Fig. 1: Induction of senescence in Mdm2 mice by AAV8.TBG.Cre dosing leads to time sensitive inflammatory and regenerative macrophage responses.

Purple dashed lines are healthy control mean ± SEM. Data points represent mean of N = 3–5 independent animals per timepoint analysed. All error bars are ±SEM. All qPCR results were normalised to the PPIA housekeeper and expressed as fold change relative to healthy control mean expression.

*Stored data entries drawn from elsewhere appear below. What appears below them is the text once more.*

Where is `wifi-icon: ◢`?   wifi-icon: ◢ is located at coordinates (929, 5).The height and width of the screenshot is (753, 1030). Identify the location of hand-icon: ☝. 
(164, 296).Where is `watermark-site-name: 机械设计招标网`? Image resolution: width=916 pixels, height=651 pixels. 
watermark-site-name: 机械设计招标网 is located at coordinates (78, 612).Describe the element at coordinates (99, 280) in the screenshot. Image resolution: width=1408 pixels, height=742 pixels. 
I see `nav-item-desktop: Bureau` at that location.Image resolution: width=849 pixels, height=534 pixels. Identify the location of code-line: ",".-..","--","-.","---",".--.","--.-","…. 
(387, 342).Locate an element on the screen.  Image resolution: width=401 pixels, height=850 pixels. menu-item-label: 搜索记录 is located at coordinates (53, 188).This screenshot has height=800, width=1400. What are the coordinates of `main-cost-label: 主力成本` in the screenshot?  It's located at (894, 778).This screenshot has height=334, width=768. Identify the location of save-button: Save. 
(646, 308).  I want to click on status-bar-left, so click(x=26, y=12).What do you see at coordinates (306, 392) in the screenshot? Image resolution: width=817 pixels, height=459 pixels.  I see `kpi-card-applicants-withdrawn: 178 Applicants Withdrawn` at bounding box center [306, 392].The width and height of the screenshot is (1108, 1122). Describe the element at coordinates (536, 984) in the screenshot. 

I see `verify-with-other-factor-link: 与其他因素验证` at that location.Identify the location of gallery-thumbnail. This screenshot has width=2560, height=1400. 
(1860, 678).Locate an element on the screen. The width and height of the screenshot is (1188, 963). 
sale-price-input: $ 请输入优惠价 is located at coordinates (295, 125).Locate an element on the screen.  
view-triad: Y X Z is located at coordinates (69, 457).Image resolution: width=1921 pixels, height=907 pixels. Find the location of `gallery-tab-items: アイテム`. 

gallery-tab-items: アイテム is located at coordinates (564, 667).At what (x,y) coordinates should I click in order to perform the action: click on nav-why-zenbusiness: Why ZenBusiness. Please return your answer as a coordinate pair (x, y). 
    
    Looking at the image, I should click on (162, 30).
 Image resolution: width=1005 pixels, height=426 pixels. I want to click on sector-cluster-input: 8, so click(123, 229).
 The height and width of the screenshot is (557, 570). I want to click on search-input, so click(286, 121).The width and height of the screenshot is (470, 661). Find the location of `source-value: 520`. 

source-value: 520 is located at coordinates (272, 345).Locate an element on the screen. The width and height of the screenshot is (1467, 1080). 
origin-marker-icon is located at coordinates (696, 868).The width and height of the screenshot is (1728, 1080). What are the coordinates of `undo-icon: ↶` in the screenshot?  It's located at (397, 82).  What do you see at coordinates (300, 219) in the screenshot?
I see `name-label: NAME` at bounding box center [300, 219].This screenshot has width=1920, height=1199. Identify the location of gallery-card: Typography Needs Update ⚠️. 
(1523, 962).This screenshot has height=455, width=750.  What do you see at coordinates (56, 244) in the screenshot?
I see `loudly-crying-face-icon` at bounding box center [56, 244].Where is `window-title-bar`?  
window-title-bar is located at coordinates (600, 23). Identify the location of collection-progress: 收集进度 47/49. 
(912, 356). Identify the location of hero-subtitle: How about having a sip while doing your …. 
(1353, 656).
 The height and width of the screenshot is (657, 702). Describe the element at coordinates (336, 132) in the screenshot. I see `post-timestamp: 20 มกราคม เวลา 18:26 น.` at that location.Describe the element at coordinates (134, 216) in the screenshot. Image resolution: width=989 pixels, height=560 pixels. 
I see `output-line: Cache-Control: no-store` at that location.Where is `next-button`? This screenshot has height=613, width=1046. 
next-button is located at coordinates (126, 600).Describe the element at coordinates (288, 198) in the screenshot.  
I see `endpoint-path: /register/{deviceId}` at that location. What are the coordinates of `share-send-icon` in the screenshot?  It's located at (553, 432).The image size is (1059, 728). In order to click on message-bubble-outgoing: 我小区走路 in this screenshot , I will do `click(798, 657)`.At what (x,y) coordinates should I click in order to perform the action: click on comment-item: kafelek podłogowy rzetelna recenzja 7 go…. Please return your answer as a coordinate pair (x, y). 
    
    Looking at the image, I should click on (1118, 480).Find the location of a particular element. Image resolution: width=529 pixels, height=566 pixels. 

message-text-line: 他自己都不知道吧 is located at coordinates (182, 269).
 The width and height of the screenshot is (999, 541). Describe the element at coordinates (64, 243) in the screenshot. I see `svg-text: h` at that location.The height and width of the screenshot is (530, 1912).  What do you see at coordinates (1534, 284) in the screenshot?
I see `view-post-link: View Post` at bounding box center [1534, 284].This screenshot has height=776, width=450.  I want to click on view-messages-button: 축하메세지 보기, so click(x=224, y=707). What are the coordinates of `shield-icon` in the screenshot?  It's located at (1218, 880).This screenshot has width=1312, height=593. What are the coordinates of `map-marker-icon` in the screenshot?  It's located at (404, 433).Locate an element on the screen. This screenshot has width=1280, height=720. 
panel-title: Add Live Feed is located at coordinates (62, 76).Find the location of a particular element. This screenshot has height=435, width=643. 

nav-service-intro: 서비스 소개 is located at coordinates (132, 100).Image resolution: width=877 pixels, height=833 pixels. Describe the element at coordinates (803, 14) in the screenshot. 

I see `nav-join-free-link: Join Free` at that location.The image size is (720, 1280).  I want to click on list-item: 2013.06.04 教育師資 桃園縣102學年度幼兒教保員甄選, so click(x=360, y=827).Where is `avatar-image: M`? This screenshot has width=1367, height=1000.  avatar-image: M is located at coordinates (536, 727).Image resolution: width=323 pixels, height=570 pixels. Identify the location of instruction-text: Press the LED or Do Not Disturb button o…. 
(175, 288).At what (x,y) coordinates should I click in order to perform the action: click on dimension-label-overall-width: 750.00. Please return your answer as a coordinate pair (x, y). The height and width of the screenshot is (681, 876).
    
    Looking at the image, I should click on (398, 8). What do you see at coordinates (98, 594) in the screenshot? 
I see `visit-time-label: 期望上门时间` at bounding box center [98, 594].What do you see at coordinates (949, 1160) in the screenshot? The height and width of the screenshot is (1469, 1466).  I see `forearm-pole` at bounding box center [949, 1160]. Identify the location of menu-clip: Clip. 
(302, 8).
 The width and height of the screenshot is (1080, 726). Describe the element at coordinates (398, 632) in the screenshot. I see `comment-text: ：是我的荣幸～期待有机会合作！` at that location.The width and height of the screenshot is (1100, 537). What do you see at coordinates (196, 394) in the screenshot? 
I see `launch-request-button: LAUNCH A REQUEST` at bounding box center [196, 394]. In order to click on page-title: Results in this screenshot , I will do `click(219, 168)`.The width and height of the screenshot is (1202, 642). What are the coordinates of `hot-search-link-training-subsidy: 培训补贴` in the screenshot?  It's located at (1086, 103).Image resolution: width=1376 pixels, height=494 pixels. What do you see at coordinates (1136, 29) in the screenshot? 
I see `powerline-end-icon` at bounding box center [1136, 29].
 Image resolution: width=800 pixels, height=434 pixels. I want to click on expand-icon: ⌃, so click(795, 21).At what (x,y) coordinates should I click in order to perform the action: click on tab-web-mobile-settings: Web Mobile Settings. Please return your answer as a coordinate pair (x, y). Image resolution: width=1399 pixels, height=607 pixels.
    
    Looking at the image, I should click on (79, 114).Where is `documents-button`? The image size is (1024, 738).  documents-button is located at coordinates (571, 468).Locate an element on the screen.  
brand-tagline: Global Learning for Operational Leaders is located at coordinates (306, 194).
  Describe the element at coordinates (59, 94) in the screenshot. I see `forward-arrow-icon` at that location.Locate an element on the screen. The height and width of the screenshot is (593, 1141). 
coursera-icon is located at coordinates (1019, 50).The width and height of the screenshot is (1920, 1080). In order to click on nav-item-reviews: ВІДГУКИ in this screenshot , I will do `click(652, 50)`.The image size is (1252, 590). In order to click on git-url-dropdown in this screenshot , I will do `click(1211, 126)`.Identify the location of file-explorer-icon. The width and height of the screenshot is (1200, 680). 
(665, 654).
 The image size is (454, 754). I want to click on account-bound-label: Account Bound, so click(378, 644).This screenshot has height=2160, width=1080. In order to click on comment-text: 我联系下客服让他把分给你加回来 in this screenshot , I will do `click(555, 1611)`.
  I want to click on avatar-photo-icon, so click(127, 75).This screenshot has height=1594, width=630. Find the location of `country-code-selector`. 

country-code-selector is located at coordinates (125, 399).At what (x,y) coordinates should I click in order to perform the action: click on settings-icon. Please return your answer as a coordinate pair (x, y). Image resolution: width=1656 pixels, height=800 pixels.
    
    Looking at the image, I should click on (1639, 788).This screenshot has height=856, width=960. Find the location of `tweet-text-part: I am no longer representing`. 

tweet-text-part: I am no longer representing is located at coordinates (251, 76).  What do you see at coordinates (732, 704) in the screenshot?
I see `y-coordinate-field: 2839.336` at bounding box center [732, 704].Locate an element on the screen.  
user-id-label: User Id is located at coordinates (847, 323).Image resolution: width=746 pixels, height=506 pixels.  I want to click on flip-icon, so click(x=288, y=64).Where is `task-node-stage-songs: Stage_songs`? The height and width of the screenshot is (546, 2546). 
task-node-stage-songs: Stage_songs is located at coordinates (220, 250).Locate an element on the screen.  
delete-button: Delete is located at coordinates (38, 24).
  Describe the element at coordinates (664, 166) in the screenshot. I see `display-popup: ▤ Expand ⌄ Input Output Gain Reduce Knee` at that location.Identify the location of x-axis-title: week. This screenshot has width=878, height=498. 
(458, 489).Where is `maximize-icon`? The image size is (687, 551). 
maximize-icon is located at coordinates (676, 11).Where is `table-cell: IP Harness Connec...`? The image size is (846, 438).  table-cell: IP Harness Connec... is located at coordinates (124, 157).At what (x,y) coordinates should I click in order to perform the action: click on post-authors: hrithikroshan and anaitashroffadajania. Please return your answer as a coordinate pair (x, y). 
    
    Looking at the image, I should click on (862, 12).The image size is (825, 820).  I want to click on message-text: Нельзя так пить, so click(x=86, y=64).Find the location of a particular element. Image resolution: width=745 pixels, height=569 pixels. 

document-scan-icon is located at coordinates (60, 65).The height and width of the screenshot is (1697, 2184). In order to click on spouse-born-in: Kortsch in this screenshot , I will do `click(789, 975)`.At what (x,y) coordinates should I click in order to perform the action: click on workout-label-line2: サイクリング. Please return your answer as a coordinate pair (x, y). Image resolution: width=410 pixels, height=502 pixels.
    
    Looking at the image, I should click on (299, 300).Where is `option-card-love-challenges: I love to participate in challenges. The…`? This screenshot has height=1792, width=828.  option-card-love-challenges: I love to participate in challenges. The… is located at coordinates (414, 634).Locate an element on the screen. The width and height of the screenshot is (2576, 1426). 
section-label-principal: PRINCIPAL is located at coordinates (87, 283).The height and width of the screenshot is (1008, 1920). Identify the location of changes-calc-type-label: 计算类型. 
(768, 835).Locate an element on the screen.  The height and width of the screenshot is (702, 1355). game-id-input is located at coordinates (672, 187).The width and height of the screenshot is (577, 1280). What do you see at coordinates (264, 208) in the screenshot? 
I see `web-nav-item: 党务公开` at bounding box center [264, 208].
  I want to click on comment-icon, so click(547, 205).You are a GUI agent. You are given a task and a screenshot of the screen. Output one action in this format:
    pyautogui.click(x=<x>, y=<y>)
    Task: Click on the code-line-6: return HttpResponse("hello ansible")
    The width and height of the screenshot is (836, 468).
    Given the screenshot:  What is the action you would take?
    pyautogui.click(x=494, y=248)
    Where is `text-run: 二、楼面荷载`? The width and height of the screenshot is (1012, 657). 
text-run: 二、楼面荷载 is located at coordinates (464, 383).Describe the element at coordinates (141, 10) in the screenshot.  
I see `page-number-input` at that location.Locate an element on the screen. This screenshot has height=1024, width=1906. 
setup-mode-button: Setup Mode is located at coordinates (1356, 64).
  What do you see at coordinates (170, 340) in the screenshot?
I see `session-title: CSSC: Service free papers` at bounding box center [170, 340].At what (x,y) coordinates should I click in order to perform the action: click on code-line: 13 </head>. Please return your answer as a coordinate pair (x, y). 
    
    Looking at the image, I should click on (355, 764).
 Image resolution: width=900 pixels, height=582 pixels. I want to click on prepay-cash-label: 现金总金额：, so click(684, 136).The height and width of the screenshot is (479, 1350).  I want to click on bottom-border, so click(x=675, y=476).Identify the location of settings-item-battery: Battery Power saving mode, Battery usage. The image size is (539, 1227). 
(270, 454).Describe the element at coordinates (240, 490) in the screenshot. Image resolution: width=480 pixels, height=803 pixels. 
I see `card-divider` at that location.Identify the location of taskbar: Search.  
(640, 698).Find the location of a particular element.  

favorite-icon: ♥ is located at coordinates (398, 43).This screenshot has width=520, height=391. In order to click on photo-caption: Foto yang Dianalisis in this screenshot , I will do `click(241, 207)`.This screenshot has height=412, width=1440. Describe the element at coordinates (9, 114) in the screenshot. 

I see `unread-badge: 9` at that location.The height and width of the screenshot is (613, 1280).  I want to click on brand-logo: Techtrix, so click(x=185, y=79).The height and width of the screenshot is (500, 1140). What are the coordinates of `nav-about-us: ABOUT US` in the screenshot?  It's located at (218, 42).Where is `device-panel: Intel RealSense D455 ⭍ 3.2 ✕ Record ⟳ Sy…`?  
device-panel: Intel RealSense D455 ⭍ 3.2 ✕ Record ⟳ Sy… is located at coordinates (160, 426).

For histological staining quantification the % of the field of view (FOV) positively stained was assessed, with ≥10 FOVs analysed per animal. a Experimental schematic for senescence dose response study. Inset demonstrates Cre recombinase expression mediated loss of Mdm2 in hepatocytes as a result of injection of hepatotropic AAV8.TBG.Cre. Timepoints for tissue collection and analysis are indicated by days since injury induction (e.g. D3). Elements of this panel were produced using biorender.com. b, c Expression of the p21 senescence marker at D3, D7 and D14 following AAV8.TBG.Cre induction analysed by qPCR and histological staining. Results show a significant, time sensitive increase in senescent marker expression, with expression resolving to healthy control animal levels by D14. Ordinary One-Way ANOVA relative to healthy control mean with Dunnett’s Multiple Comparisons test. Scale bars 100 µm. d Representative histological micrographs and quantification of the pan macrophage marker F4/80 at D3, D7 and D14 post-induction, alongside healthy control. Scale bars 50 µm. Results demonstrate no overall increase in the density of macrophages as a result of senescence driven injury and are supported by limited fold changes in gene expression of the pan macrophage markers EMR-1 (F4/80) and CD68, as analysed by qPCR (e). f Time sensitive changes in gene expression of the inflammatory macrophage markers CD80 and CD86 as a result of senescence induction. g Representative immunofluorescent micrographs of the pro-regenerative macrophage marker CD206 at D3, D7 and D14 post-induction, alongside healthy control. Scale bars 20 µm (yellow inset) and 100 µm (white). White arrows indicate positively stained cells. Insets are digitally magnified 1.5x. h Quantification of CD206 staining, showing a time sensitive increase in staining. i Analysis of gene expression of the pro-regenerative macrophage markers CD163 and CD206.